Eine von den USA angeführte Militärkoalition und Reeder kämpfen darum, die Sicherheit in einer Schlüsselader des Welthandels im Nahen Osten zu stärken, während mehr als 100 Schiffe beginnen, Afrika umzuleiten, um Angriffen von vom Iran unterstützten Milizen zu entgehen.
Die Operation Prosperity Guardian, eine verstärkte Marine-Einsatzgruppe im Roten Meer, die das Pentagon am Montag vorgestellt hat, plant nach Angaben dreier mit der Angelegenheit vertrauter Personen gemeinsam mit mindestens einem halben Dutzend Verbündeten die Einrichtung eines sicheren Korridors für die Handelsschifffahrt.
Der aktuelle Plan sieht vor, dass Nato-Marineschiffe einen Schutzschild gegen Drohnen- und Raketenangriffe der vom Iran unterstützten Houthis im Jemen bieten, anstatt Handelsschiffe in Konvois durch die Meerenge von Bab-el-Mandeb zu eskortieren, über die 10 Prozent des Seehandels abgewickelt werden .

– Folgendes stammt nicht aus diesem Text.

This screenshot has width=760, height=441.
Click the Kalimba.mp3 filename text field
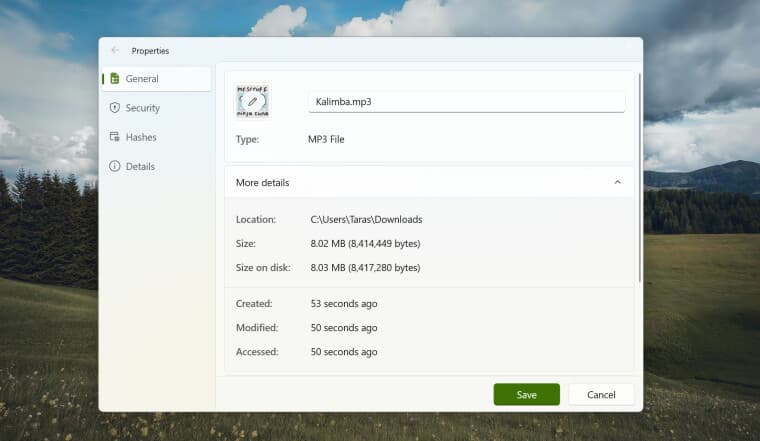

„Schiffe und Flugzeuge aus mehreren Nationen unterstützen die Vereinigten Staaten weiterhin bei der Seeüberwachung und ergreifen gegebenenfalls Verteidigungsmaßnahmen, um Handelsschiffe vor der Bedrohung durch die Huthi zu schützen“, sagte John Kirby, Sprecher des Nationalen Sicherheitsrates der USA, am Dienstag.
Ein US-Beamter sagte, der Plan befinde sich in einem frühen Stadium und könne sich ändern.
Die Initiative kommt zu einem Zeitpunkt, zu dem eine große Anzahl von Schiffen begonnen hat, ihre Route umzuleiten, um eine zusätzliche 3.200-Meilen-Reise um Afrika zu unternehmen, nachdem seit dem 18. November mindestens 15 Schiffe in der Region angegriffen wurden. Die Houthis haben offenbar Schiffe mit Verbindungen nach Israel angegriffen, wenn auch einige davon haben seit Jahren kaum oder gar keinen Bezug zum Land.
Bis Dienstag Mitternacht waren 103 Schiffe, die 1,3 Millionen 20-Fuß-Schiffscontainer befördern konnten, über das Kap der Guten Hoffnung umgeleitet, so Kuehne+Nagel, ein Schweizer Logistikkonzern, der weitere Zuwächse erwartet. Einschließlich Massengutfrachtern und Tankern ist die Zahl weitaus höher.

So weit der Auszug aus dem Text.